By Mandy Oaklander
Updated: October 21, 2015 1:00 PM ET | Originally published: October 19, 2015

In a new report published in JAMA Neurology, a team of doctors discuss one of their more puzzling cases: a man who had a seizure when he tried to solve Sudoku.

The patient was a 25-year-old man who had been buried by an avalanche during a ski trip and endured 15 minutes without enough oxygen, a condition called hypoxia. After, he developed involuntary muscle jerks of his mouth when he tried to talk and his legs when he tried to walk—but his arms didn’t seem to have been affected. That changed weeks later, explain the authors, the patient’s team of doctors from the University of Munich in Germany. “He was in the rehabilitation clinic, and he was bored, so he started doing Sudokus,” says co-author and neurologist Dr.
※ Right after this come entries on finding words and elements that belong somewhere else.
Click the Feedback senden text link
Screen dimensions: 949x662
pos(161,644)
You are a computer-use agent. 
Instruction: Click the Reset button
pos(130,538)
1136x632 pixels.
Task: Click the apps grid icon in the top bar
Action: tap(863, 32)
Berend Feddersen. When the right-handed patient tried to solve a Sudoku puzzle, he experienced quick muscular contractions—clonic seizures—of his left arm. (Here’s a video of the patient solving Sudoku.) The seizures stopped instantly when he stopped the game.

Feddersen had never seen anything like it, and nothing existed in the scientific literature about Sudoku-caused seizures. But the authors explain it as a case of reflex epilepsy: seizures that can be triggered by external stimuli like playing games, reading, doing math, touching and bathing in warm water. For this patient, Sudoku, which involves ordering numbers one through nine in a square grid, was such a trigger. Reading, writing and even math alone didn’t have an effect. But visualization-spatial tasks, in which the patient sorted numbers in ascending order, did. “When he solves Sudoku, one of his strategies is to arrange the numbers in some 3D manner,” Feddersen says. “That’s very interesting, because when I do Sudoku, I just make trial and error.”

After analyzing his brain imaging data, the patient’s doctors concluded that the oxygen deprivation caused damage throughout the brain, especially to the U-fibres found all around the brain that contribute to inhibition. “When these kinds of neurons are dying, then you have not enough inhibition, so a loss of U-fibres leads to an overactivation,” Feddersen says. “For him, luckily it was this kind of Sudkoku thing which was the activation, and not another one he does in his daily life.” When the patient stopped solving Sudoku puzzles, the seizures stopped, too. “[He] has been seizure free for more than 5 years,” the study authors write.